§ **Your assignment**
Retype word for word the lines of the data below, from the first to the one bearing "Given: Click the Stop", with that one included.

§ **Task data**
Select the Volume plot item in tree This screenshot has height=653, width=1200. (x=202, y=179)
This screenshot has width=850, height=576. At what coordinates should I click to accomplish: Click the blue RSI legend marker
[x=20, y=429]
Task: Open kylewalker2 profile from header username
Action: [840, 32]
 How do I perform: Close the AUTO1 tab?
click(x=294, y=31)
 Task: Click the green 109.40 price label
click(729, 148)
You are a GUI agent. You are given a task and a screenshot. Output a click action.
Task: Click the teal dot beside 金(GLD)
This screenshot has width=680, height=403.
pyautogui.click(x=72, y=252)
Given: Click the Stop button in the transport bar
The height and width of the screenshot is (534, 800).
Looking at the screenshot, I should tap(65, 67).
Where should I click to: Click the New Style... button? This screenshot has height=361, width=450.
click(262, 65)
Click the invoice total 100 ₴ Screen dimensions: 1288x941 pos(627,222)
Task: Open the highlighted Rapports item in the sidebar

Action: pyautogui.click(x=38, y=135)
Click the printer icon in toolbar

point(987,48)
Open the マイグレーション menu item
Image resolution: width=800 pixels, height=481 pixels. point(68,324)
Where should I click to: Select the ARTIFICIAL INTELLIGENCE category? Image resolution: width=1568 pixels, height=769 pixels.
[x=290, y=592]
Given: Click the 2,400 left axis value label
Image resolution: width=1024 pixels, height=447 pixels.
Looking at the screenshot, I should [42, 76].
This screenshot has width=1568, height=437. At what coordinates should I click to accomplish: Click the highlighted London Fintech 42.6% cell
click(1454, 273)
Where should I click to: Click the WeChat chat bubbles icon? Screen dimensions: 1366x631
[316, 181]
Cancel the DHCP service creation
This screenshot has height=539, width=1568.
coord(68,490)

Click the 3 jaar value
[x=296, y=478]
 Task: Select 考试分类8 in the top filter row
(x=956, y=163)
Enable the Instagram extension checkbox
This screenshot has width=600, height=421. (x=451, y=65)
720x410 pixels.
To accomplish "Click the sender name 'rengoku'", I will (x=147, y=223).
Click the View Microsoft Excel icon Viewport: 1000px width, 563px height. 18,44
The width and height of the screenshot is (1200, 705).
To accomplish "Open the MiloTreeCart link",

§ **Task result**
Select the Volume plot item in tree This screenshot has height=653, width=1200. (x=202, y=179)
This screenshot has width=850, height=576. At what coordinates should I click to accomplish: Click the blue RSI legend marker
[x=20, y=429]
Task: Open kylewalker2 profile from header username
Action: [840, 32]
 How do I perform: Close the AUTO1 tab?
click(x=294, y=31)
 Task: Click the green 109.40 price label
click(729, 148)
You are a GUI agent. You are given a task and a screenshot. Output a click action.
Task: Click the teal dot beside 金(GLD)
This screenshot has width=680, height=403.
pyautogui.click(x=72, y=252)
Given: Click the Stop button in the transport bar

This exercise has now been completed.